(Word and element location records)
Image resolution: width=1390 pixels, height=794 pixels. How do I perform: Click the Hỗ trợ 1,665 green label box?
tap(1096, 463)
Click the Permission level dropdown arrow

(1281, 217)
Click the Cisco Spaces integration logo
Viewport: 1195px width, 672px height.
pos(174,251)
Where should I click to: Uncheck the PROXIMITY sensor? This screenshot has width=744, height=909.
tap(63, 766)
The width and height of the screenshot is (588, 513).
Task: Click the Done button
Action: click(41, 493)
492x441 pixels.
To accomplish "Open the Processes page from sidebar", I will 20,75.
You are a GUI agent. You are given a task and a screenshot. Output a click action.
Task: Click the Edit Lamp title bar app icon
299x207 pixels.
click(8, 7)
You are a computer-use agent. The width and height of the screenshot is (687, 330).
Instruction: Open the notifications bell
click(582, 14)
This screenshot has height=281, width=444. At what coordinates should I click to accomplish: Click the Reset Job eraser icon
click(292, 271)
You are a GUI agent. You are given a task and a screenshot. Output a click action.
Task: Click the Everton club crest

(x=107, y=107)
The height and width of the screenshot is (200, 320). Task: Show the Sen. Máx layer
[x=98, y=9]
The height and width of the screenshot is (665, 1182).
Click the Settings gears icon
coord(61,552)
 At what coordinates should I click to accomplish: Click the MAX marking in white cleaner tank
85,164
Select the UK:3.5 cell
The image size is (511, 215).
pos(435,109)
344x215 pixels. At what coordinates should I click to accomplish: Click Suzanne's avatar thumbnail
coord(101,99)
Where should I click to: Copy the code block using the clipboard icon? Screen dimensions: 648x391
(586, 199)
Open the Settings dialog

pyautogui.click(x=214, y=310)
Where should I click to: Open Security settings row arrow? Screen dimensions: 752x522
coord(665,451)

TASK OBJECTIVE: List every line of the material above as a numbered list, leaving out the blank lines.

SOLUTION BELOW:
1. Image resolution: width=1390 pixels, height=794 pixels. How do I perform: Click the Hỗ trợ 1,665 green label box?
2. tap(1096, 463)
3. Click the Permission level dropdown arrow
4. (1281, 217)
5. Click the Cisco Spaces integration logo
6. Viewport: 1195px width, 672px height.
7. pos(174,251)
8. Where should I click to: Uncheck the PROXIMITY sensor? This screenshot has width=744, height=909.
9. tap(63, 766)
10. The width and height of the screenshot is (588, 513).
11. Task: Click the Done button
12. Action: click(41, 493)
13. 492x441 pixels.
14. To accomplish "Open the Processes page from sidebar", I will 20,75.
15. You are a GUI agent. You are given a task and a screenshot. Output a click action.
16. Task: Click the Edit Lamp title bar app icon
17. 299x207 pixels.
18. click(8, 7)
19. You are a computer-use agent. The width and height of the screenshot is (687, 330).
20. Instruction: Open the notifications bell
21. click(582, 14)
22. This screenshot has height=281, width=444. At what coordinates should I click to accomplish: Click the Reset Job eraser icon
23. click(292, 271)
24. You are a GUI agent. You are given a task and a screenshot. Output a click action.
25. Task: Click the Everton club crest
26. (x=107, y=107)
27. The height and width of the screenshot is (200, 320). Task: Show the Sen. Máx layer
28. [x=98, y=9]
29. The height and width of the screenshot is (665, 1182).
30. Click the Settings gears icon
31. coord(61,552)
32.  At what coordinates should I click to accomplish: Click the MAX marking in white cleaner tank
33. 85,164
34. Select the UK:3.5 cell
35. The image size is (511, 215).
36. pos(435,109)
37. 344x215 pixels. At what coordinates should I click to accomplish: Click Suzanne's avatar thumbnail
38. coord(101,99)
39. Where should I click to: Copy the code block using the clipboard icon? Screen dimensions: 648x391
40. (586, 199)
41. Open the Settings dialog
42. pyautogui.click(x=214, y=310)
43. Where should I click to: Open Security settings row arrow? Screen dimensions: 752x522
44. coord(665,451)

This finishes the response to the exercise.